妳知道自己這副身體的名字嗎?叫做米芬妮(Myfanwy),全名為米芬妮.艾莉絲.湯瑪斯。我本來想說這是我的名字,但現在是妳擁有這個身軀,所以名字應該換妳用了。很多人時常搞不清楚怎麼發音,但我很希望妳至少知道怎麼念。我並沒有採用傳統的威爾斯念法,所以w不發音,f要加重。就是這樣,米─芬─妮,很簡單吧。事實上,現在我仔細一想,這名字還跟「蒂芬妮」押韻呢。

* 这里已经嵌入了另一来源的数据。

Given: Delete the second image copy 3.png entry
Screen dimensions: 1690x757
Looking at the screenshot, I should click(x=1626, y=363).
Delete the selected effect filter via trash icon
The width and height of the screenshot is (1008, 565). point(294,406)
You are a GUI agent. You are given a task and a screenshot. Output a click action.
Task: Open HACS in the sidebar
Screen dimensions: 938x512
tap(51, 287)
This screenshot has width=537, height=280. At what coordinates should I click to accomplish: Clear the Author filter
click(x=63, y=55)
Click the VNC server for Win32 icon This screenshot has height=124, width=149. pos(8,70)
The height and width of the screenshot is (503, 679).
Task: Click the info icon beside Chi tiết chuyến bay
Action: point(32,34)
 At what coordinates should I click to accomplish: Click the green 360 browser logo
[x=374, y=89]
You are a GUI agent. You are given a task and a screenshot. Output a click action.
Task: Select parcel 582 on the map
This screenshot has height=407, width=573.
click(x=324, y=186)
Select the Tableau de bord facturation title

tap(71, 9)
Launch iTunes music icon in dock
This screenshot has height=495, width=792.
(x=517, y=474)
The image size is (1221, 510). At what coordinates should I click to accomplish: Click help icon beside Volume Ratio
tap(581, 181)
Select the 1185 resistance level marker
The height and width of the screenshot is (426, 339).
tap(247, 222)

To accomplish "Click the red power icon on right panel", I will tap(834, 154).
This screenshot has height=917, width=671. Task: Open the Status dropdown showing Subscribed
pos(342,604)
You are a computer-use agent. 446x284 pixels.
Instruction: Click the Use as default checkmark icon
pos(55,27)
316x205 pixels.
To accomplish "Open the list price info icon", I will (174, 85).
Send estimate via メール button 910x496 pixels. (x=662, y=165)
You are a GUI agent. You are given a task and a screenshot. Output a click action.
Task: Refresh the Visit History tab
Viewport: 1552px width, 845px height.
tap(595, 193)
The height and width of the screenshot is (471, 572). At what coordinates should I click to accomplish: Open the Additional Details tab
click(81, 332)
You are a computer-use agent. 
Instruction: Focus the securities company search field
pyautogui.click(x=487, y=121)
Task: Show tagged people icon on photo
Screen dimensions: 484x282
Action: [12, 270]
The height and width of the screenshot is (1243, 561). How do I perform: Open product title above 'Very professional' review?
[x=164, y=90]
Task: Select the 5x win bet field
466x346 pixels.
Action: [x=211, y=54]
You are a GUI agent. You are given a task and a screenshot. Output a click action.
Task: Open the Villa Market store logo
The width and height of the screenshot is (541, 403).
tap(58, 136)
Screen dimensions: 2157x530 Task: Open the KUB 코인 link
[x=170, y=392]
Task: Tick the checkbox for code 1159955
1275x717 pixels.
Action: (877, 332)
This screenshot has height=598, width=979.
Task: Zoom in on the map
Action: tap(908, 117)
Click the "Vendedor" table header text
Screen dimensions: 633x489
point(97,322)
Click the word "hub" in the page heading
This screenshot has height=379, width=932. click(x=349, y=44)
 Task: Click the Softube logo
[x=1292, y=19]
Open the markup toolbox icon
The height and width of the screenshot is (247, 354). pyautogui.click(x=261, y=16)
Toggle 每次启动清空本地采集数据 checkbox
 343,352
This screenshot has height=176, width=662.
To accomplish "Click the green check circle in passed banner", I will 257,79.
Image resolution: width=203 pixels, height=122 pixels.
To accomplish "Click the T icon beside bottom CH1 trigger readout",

我告訴妳故事的始末以前,妳必須先知道幾件事。首先,妳對蜂螫嚴重過敏,如果被蜜蜂螫了卻不立即就醫,妳會有生命危險。我總是隨身攜帶對付過敏的腎上腺素注射器,所以在妳需要之前趕緊把它找出來吧。我的皮包裡應該有一支,車子前座的雜物櫃裡有一支,還有每一件外套口袋內幾乎都有一支,這些外套現在都屬於妳的了。如果妳被螫了,滑開注射器的針蓋,朝妳的大腿注射,這樣就沒事了;我是說,妳會感覺非常難受,但至少能保住一命。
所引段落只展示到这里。